Fortunately, the new targeted agents generally have fewer side effects than most conventional chemotherapeutic agents and when the targeted agents are combined with single-agent chemotherapy, toxicity is usually only minimally increased. Combinations of targeted and conventional chemotherapeutic agents may improve the response to treatment without a major increase in side effects.

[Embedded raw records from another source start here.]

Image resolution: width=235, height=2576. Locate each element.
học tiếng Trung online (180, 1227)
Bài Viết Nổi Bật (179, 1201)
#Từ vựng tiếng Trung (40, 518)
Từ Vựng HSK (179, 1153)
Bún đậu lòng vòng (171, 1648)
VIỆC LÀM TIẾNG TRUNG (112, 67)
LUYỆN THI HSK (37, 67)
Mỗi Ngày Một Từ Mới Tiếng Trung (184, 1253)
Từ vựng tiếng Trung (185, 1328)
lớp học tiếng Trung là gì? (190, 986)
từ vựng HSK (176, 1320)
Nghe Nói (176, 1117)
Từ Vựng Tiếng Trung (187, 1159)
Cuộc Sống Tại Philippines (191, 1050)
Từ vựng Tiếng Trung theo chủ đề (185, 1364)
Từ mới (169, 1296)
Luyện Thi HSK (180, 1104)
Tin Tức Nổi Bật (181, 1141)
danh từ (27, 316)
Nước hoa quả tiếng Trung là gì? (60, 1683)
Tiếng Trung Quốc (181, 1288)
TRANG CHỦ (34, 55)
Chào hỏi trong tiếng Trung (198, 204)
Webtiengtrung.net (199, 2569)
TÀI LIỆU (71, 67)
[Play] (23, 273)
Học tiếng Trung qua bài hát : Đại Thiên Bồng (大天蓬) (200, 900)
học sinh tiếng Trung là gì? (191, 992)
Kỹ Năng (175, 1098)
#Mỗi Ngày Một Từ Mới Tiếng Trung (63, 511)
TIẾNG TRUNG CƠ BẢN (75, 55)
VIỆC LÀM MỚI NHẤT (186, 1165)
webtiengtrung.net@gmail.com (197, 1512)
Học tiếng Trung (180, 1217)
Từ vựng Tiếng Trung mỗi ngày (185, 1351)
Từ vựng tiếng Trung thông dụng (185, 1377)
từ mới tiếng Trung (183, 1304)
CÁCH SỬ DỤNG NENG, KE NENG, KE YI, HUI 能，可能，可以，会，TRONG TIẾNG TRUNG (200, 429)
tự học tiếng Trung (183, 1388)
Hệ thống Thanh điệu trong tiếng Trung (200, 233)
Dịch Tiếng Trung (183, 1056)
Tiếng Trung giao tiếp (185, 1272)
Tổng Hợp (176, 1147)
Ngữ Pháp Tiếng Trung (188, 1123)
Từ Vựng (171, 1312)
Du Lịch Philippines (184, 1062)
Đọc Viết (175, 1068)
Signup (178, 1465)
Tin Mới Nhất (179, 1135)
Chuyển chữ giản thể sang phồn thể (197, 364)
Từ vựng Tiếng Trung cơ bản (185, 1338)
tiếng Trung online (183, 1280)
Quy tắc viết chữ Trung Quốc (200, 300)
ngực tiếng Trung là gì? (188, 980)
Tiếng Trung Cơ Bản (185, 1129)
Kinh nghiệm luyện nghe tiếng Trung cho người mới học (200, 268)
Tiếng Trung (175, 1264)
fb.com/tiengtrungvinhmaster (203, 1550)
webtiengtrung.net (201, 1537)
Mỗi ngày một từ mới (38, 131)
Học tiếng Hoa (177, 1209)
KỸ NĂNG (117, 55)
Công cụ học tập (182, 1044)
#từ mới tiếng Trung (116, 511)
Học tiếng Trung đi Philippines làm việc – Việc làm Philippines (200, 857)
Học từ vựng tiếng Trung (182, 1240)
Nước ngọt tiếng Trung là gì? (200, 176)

If we consider the goal is to improve the chance for a cure, these new treatments appear worth the expenditure. However, when the goal is to improve the quality of life or delay the time to disease progression by only a few weeks or months, often in the case with treatments for metastatic cancer, it is less clear whether the health care system can or should bear the financial burden of doing so. Further research is likely to evolve using biomarkers to determine who would most likely benefit from receiving individual therapies, thereby conserving valuable resources and matching patients to treatments most likely to work for their particular situation. This would be a win-win approach all around.